▶ [阅读文本]:
········
Elasticsearch-sql針對groupby 聚合查詢limit問題


在使用Elasticsearch-sql插件查詢ES中,我們經常遇到多個字段group by聚合查詢,例如:

select /*! IGNORE_UNAVAILABLE */ SUM(errorCount) as num    
from ctbpm-js-data-2018-w32,ctbpm-js-data-2018-w27,ctbpm-js-data-2018-w28,
ctbpm-js-data-2018-w29,ctbpm-js-data-2018-w30,ctbpm-js-data-2018-w31    
where appCode = '5f05acfc9a084d9f9a07e165a2516c18' and logTime>= '2018-07-07T09:57:15.436Z' and logTime<= '2018-08-07T09:57:15.436Z'    
group by pageRef,province,city,ip limit 100

解析后:

{
    "from": 0,
    "size": 0,
    "query": {
        "bool": {
            "filter": [
                {
                    "bool": {
                        "must": [
                            {
                                "bool": {
                                    "must": [
                                        {
                                            "match_phrase": {
                                                "appCode": {
                                                    "query": "5f05acfc9a084d9f9a07e165a2516c18",
                                                    "slop": 0,
                                                    "boost": 1
                                                }
                                            }
                                        },
                                        {
                                            "range": {
                                                "logTime": {
                                                    "from": "2018-07-07T09:57:15.436Z",
                                                    "to": null,
                                                    "include_lower": true,
                                                    "include_upper": true,
                                                    "boost": 1
                                                }
                                            }
                                        },
                                        {
                                            "range": {
                                                "logTime": {
                                                    "from": null,
                                                    "to": "2018-08-07T09:57:15.436Z",
                                                    "include_lower": true,
                                                    "include_upper": true,
                                                    "boost": 1
                                                }
                                            }
                                        }
                                    ],
                                    "disable_coord": false,
                                    "adjust_pure_negative": true,
                                    "boost": 1
                                }
                            }
                        ],
                        "disable_coord": false,
                        "adjust_pure_negative": true,
                        "boost": 1
                    }
                }
            ],
            "disable_coord": false,
            "adjust_pure_negative": true,
            "boost": 1
        }
    },
    "_source": {
        "includes": [
            "SUM"
        ],
        "excludes": []
    },
    "aggregations": {
        "pageRef": {
            "terms": {
                "field": "pageRef",
                "size": 100,
                "shard_size": 2000,
                "min_doc_count": 1,
                "shard_min_doc_count": 0,
                "show_term_doc_count_error": false,
                "order": [
                    {
                        "_count": "desc"
········
▶ [记录数据]:
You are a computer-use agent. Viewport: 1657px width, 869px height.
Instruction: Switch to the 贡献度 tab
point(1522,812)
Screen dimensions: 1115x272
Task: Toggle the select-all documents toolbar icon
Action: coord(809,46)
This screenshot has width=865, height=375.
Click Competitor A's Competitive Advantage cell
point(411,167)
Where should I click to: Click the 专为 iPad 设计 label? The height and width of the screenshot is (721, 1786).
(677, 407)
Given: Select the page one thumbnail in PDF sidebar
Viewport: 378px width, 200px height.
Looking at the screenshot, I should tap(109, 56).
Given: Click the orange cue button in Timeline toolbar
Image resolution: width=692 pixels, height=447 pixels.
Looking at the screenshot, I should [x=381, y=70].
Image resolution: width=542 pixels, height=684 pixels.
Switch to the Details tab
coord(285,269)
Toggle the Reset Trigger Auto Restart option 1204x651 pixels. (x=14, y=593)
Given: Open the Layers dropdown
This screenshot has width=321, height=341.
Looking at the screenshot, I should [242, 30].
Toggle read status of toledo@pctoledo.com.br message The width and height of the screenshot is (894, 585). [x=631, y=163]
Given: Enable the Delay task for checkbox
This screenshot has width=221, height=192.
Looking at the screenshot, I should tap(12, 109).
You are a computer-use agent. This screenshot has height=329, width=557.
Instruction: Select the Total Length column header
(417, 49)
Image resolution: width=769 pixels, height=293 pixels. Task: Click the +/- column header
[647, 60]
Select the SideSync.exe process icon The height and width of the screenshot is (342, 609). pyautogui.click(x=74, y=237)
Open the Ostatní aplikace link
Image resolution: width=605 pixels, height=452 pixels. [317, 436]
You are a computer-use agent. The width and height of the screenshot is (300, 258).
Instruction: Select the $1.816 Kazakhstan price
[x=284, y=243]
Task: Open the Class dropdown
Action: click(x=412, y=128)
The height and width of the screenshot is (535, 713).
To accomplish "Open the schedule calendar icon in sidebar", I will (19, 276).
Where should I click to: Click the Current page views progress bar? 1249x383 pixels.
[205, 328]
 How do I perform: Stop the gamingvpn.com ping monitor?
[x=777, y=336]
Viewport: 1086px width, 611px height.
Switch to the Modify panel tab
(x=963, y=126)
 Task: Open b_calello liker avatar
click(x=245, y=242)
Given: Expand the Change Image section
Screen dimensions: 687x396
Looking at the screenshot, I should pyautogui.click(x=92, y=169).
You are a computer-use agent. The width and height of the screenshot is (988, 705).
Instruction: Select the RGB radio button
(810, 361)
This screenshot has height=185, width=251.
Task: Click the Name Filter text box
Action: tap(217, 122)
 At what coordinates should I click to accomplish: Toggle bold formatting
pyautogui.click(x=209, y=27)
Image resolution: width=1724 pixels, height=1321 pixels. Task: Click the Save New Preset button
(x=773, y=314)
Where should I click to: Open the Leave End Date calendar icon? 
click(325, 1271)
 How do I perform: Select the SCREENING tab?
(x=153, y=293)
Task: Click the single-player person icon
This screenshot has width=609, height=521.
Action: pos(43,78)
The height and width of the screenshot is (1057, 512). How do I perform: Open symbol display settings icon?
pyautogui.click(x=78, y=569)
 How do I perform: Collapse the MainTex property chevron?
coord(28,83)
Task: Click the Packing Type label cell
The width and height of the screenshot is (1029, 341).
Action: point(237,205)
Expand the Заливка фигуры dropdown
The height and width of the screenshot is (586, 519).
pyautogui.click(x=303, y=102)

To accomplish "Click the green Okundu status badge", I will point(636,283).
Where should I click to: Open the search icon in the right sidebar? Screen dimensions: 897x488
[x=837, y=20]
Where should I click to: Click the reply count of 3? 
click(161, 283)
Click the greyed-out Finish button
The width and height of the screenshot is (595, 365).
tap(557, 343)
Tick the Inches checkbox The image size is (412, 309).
········
▶ [给定指令 1]: 把关于Elasticsearch-sql聚合查询的文章中以“在使用Elasticsearch-sql插件查询ES中”开头的那段话改写得更简短，保留主要事实。
▶ [给定指令 2]: 关于Elasticsearch-sql聚合查询的文章里，SQL语句的group by子句用了哪些字段？请全部列出。
▶ [给定指令 3]: 请接续关于Elasticsearch-sql聚合查询的文章，从最后一行之后写下去。
上面的条目是一份单独的材料。

▶ [预期输出 1]: 用Elasticsearch-sql插件查询ES时，常会碰到按多个字段做group by聚合查询的情况。

▶ [预期输出 2]: pageRef、province、city、ip

▶ [预期输出 3]:
                    },
                    {
                        "_term": "asc"
                    }
                ]
            },
            "aggregations": {
                "province": {
                    "terms": {
                        "field": "province",
                        "size": 10,
                        "min_doc_count": 1,
                        "shard_min_doc_count": 0,
                        "show_term_doc_count_error": false,
                        "order": [
                            {
                                "_count": "desc"
                            },
                            {
                                "_term": "asc"
                            }
                        ]
                    },
                    "aggregations": {
                        "city": {
                            "terms": {
                                "field": "city",
                                "size": 10,
                                "min_doc_count": 1,
                                "shard_min_doc_count": 0,
                                "show_term_doc_count_error": false,
                                "order": [
                                    {
                                        "_count": "desc"
                                    },
                                    {
                                        "_term": "asc"
                                    }
                                ]
                            },
                            "aggregations": {
                                "ip": {
                                    "terms": {
                                        "field": "ip",
                                        "size": 10,
                                        "min_doc_count": 1,
                                        "shard_min_doc_count": 0,
                                        "show_term_doc_count_error": false,
                                        "order": [
                                            {
                                                "_count": "desc"
                                            },
                                            {
                                                "_term": "asc"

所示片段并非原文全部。